Exercise requirements:
Convert the lines from the one containing "The image size is (615, 443)." through the one containing "tap(358, 760)" into a Markdown table with the columns Row and Line, numbering each line and skipping blank ones.

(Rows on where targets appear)
=====
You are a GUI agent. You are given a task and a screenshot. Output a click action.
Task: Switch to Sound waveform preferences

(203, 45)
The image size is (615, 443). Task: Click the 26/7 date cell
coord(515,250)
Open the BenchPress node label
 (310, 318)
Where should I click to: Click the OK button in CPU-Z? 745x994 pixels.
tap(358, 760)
=====
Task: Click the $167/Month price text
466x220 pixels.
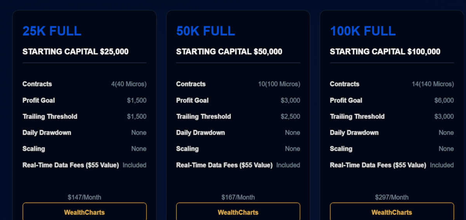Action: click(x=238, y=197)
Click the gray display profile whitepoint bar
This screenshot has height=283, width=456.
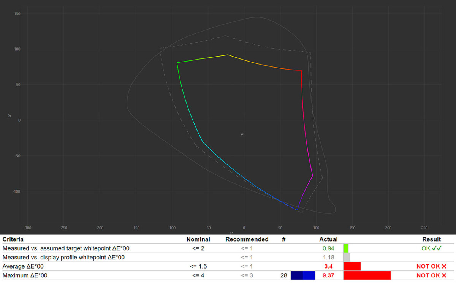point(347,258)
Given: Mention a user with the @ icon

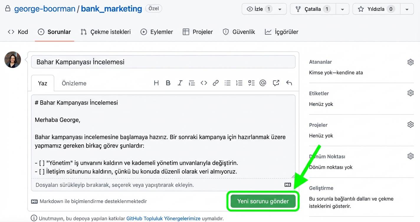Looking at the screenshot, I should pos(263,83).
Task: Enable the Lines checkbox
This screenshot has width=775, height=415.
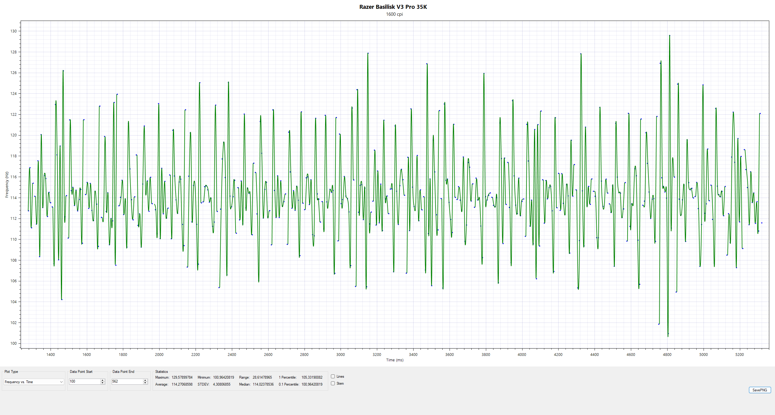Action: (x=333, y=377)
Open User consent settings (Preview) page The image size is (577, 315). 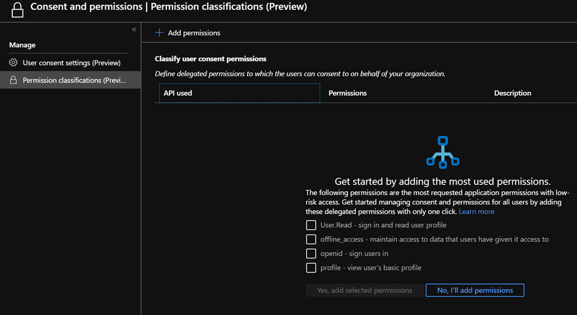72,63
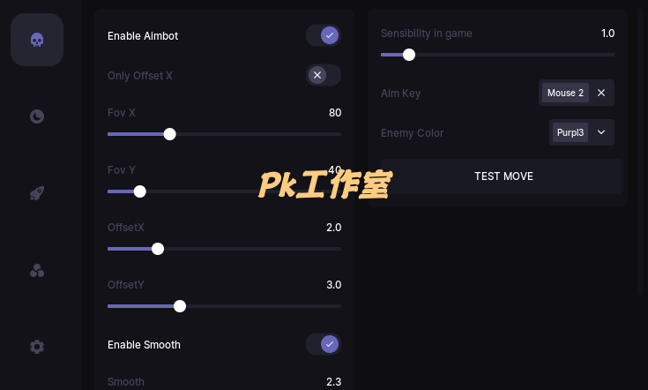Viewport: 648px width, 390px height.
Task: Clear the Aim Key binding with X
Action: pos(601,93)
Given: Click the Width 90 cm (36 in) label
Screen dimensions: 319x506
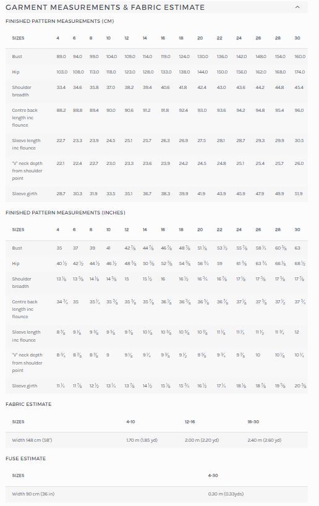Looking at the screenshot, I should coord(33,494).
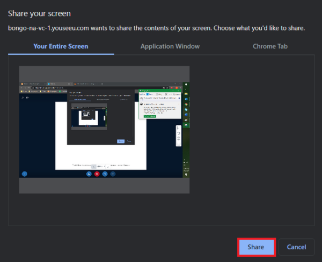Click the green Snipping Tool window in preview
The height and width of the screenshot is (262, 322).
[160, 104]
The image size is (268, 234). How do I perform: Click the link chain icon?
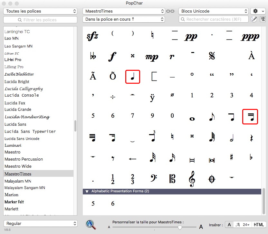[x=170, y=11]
=====
Task answer:
| Row | Line |
|---|---|
| 1 | The image size is (615, 443). Task: Click the 26/7 date cell |
| 2 | coord(515,250) |
| 3 | Open the BenchPress node label |
| 4 |  (310, 318) |
| 5 | Where should I click to: Click the OK button in CPU-Z? 745x994 pixels. |
| 6 | tap(358, 760) |